PROJECT SUMMARY/ABSTRACT Aggressive forms of periodontitis associated with Aggregatibacter actinomycetemcomitans (Aa) are often difficult to treat with traditional means (scaling and root planing, in combination with systemic antibiotics). During infection, Aa produces a leukotoxin (LtxA) that kills host immune cells, thus reducing the host’s ability to clear the infection. Although an association between LtxA expression levels and pathogenicity of Aa has been well documented, particularly in adolescent patients, and the mechanisms by which LtxA kills host cells have been well studied, few new treatment options have been developed in recent years. We propose that LtxA represents an ideal therapeutic target that could be exploited to develop next generation therapeutics for Aa infections in juveniles. The long-term goal of the PI is to develop LtxA-focused therapeutics for the treatment of Aa. The overall objective of this project is to construct a liposome-based, LtxA-responsive antibiotic delivery vehicle to treat Aa infections. The general hypothesis is that LtxA will enable antibiotic release only in the presence of pathogenic (LtxA- expressing) strains of Aa. The general hypothesis will be tested via the following specific aims: (1) Optimize liposome composition to promote LtxA adsorption and LtxA-mediated disruption and (2) Determine the therapeutic liposome concentrations necessary to enhance host cell survival. In Aim 1, we will optimize the composition of the liposome to enhance LtxA-mediated antibiotic release and LtxA adsorption. In Aim 2, we will test the effect of the liposomes on host cell survival in a co-culture model of infection. At the successful completion of the proposed research, the expected outcome is a novel therapeutic option to treat Aa infections in adolescents. The innovation of the proposed work lies in its use of LtxA as a therapeutic target, as well as the development of a controlled antibiotic delivery vehicle for the treatment of aggressive periodontitis. These results will provide a strong basis for the future development of LtxA-focused therapeutics, which is expected to have a significant impact on the clinical treatment of Aa-associated infections in juveniles by providing additional, non- surgical options. This research aligns with NIDCR’s mission to improve oral health through its development of a new treatment for periodontal infections.
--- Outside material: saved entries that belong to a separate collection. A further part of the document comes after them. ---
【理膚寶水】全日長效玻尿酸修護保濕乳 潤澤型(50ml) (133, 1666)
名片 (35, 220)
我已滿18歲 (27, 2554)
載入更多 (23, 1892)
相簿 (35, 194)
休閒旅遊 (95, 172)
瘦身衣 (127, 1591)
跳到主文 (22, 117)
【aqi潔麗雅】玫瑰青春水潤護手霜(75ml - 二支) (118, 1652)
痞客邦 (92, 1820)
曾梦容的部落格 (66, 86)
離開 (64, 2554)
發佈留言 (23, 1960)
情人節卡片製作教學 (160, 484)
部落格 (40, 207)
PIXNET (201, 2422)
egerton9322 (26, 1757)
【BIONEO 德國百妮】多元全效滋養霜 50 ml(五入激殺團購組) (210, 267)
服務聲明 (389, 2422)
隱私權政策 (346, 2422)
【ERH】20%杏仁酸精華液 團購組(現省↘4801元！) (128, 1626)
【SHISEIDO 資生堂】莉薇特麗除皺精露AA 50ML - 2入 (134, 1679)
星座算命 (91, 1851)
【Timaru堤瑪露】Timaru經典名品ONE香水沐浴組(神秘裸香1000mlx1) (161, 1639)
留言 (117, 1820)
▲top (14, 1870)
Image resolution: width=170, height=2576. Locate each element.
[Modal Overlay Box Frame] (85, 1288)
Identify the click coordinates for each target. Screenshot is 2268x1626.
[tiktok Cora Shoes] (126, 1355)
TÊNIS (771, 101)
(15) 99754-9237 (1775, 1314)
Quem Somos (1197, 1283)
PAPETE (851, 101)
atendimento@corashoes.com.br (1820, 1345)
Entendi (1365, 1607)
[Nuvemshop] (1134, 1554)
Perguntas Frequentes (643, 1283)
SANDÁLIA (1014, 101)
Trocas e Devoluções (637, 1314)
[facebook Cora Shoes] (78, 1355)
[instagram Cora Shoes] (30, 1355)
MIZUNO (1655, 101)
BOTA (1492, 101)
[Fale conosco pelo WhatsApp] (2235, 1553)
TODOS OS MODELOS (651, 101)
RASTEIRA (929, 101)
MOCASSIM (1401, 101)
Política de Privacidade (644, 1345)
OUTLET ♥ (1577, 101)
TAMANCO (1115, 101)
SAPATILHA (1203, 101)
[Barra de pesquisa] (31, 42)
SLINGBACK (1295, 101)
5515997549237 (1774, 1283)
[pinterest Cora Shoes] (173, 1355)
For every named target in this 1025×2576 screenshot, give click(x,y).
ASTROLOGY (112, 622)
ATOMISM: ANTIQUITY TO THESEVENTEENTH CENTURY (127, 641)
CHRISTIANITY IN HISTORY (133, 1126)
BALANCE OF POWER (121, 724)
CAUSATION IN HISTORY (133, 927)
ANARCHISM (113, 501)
项目摘要/摘要 与聚集放线菌的牙周炎相关的侵袭性形式通常很难 用传统手段（缩放和根计划，与全身性抗生素结合使用）。 感染，AA产生杀死宿主免疫细胞的白细胞毒素（LTXA），从而降低了宿主清除的能力 感染。尽管LTXA表达水平与AA致病性之间的关联状况很好 有记录，特别是在青春期患者中，LTXA杀死宿主细胞的机制已有 近年来研究良好，很少有新的治疗选择。我们建议LTXA代表 可以探索的理想疗法靶标，以开发针对AA感染的下一代疗法 少年。 PI的长期目标是开发以LTXA为中心的疗法来治疗AA。总体目标 该项目中的一个是构建一种基于脂质体的LTXA响应性抗生素递送工具来治疗AA感染。 一般的假设是，LTXA仅在病原性的情况下才能实现抗生素释放（LTXA- 表达）aa菌株。一般假设将通过以下特定目的进行检验：（1）优化 脂质体组成可促进LTXA吸附和LTXA介导的破坏，（2）确定 增强宿主细胞存活所需的治疗性脂质体浓度。在AIM 1中，我们将优化 脂质体的组成，以增强LTXA介导的抗生素释放和LTXA吸附。在AIM 2中，我们将 测试脂质体对宿主细胞存活的影响，在感染的共培养模型中。在成功 拟议研究的完成，预期的结果是治疗AA感染的新型热选择 在青少年。拟议工作的创新在于使用LTXA作为治疗目标，以及 开发用于治疗侵袭性牙周炎的受控抗生素递送工具。这些结果 将为以LTXA为中心的疗法的未来发展提供强大的基础，预计将有一个 通过提供额外的，非 - 手术选择。这项研究符合NIDCR通过开发口服健康的使命 牙周感染的新治疗方法。